Sebelum membalik halaman selanjutnya, aku meminta kalian memejamkan mata. Gambarlah dalam angan, rintik yang menerjang aspal, suara klakson kendaraan bersahutan di bundaran HI, hangat sinar matahari mengintip dari balik awan dan meretas dinding-dinding kaca bangunan perkantoran.

Kisahku dengan Anom dimulai dari sana.

***

There you go, the prolog of Hingga Hati Lelah Menunggu!

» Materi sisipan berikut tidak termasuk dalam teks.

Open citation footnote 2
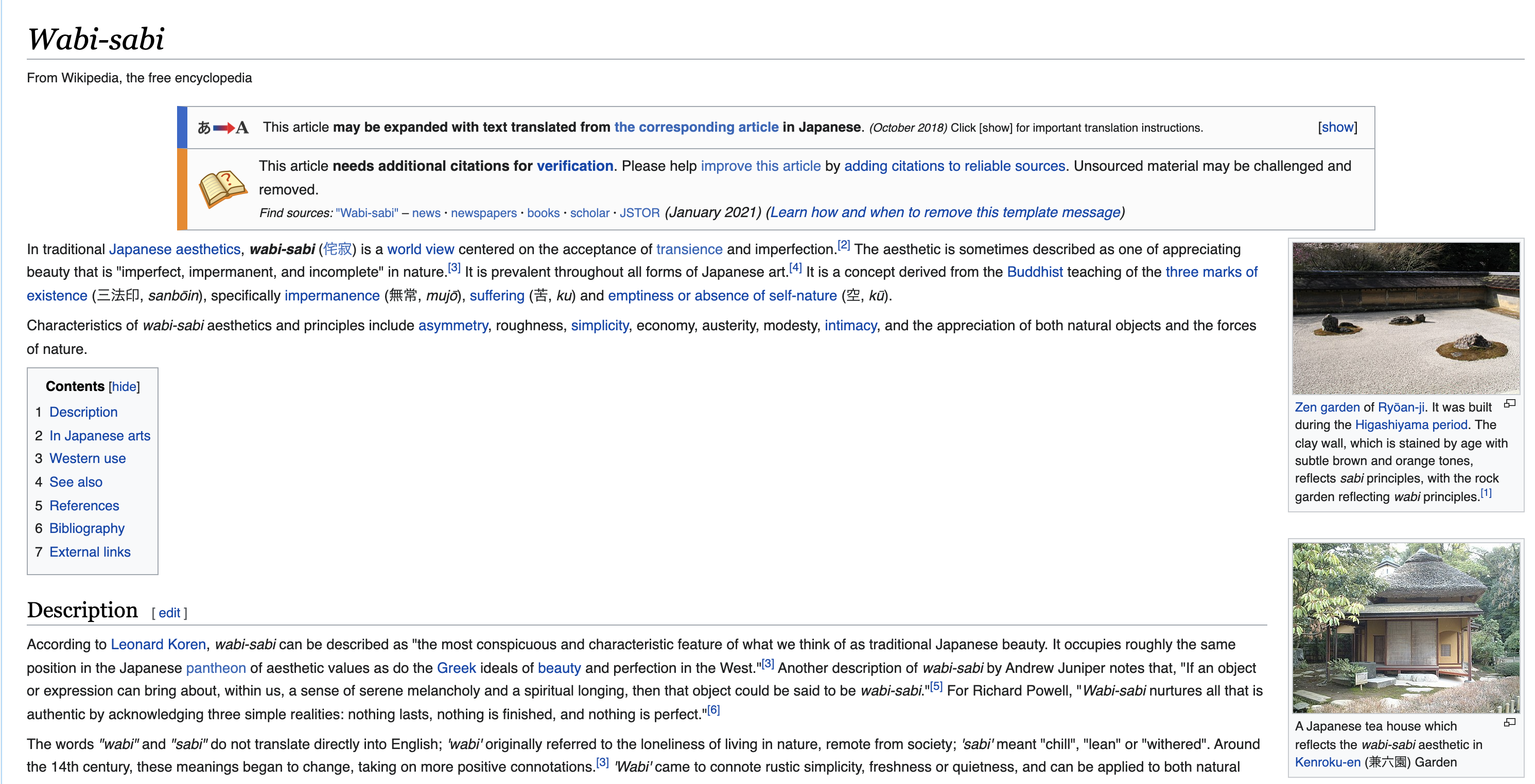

Karena ini bermain dengan memori, bab-bab yang ada akan pendek-pendek dibanding dengan cerita-cerita saya sebelumnya yang bisa lebih dari 2000 kata. Kenapa? Karena menurut saya, kenangan manusia itu singkat, terutama jika menyangkut satu waktu yang spesifik. Jadi jumlah kata yang sedikit dalam cerita ini memang disengaja atas alasan memori manusia yang singkat itu. Nah, imbas dari jumlah kata yang sedikit adalah bab yang akan lebih banyak. Saya nggak tahu akan ada berapa banyak, tapi kemungkinan sekitar 40-an karena ada 8 tahun perjalanan antara tokoh Aku dan Anom.

I'm both excited and terrified in executing this story. We'll see how this one will turn out, hehehe.

Selamat berakhir pekan buat kalian semua. Stay at home, kalau terpaksa keluar, jangan lupa pakai masker, cuci tangan dengan sabun sesering mungkin, dan jaga kesehatan. We'll get through this chaotic time together! Semoga ini juga bisa menemani waktu menunggu berbuka bagi kalian yang lagi puasa. Semangat!!